Source: FOSS Cooking (community recipes)
Roll the dough between two sheets of parchment to 1–2 mm thickness. You're aiming for something you can almost read through — this isn't focaccia. Use a bottle or your knuckles, working from the centre outward, rotating the dough a quarter turn every few passes. Don't tear it; if you do, pinch it shut. The dough needs to be thin enough that the pizza-dough base crisps rather than bread, and wide enough to cover a standard baking sheet (roughly 35 × 25 cm). Two sheets gives you two individual flammkuchen.
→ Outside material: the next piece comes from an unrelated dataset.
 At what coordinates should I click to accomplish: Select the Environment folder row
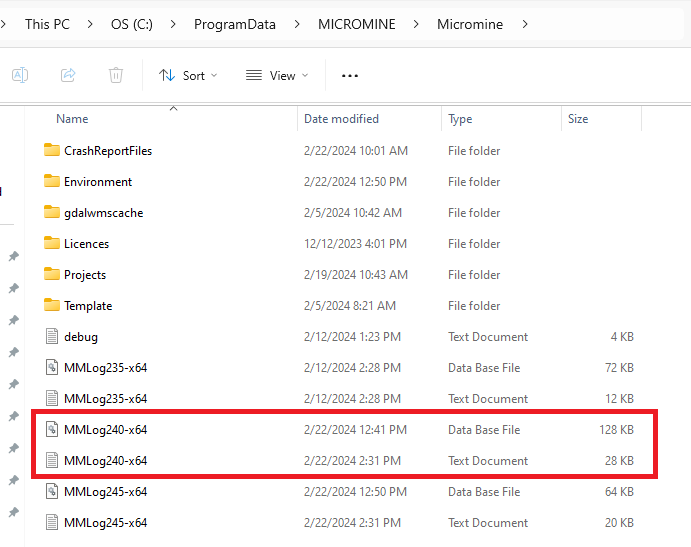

Peel away the top parchment and transfer the dough directly to a baking sheet lined with the bottom parchment still attached. Crank the oven to 240–260°C. Spread the sour cream in a thin, even layer — no thicker than 2 mm — across the entire surface. The cream acts as a moisture barrier, stopping the base from absorbing steam from the toppings, which keeps the flatbread crisp. Too much and you'll steam it; too little and the onion weeps into the dough.
Slice the onion into thin half-moons (roughly 3 mm) and scatter them evenly. Cut the bacon into lardons about 1 cm wide and 2 cm long — don't use bacon bits. Raw bacon will render as it bakes, fat and all, and render evenly distributed across the surface. The lardons stay distinct rather than dissolving into the cream, which is what you want for bite.
Bake for 8–12 minutes. Watch it; ovens vary. The edges should darken first — they'll turn light golden-brown where the dough catches the oven's radiant heat — and the surface will blister slightly. You're looking for the edges to be biscuit-brown and the thin parts (especially the centre) to show a little colour without being deep brown. The bacon should be crisped at the edges but still yield in the middle.
Pull it from the oven and season with fleur de sel and cracked pepper immediately. Leave it on the sheet for 1–2 minutes so it firms slightly, then slide it onto a chopping board and eat it at once. The base cools fast and loses its crispness within five minutes, so don't wait.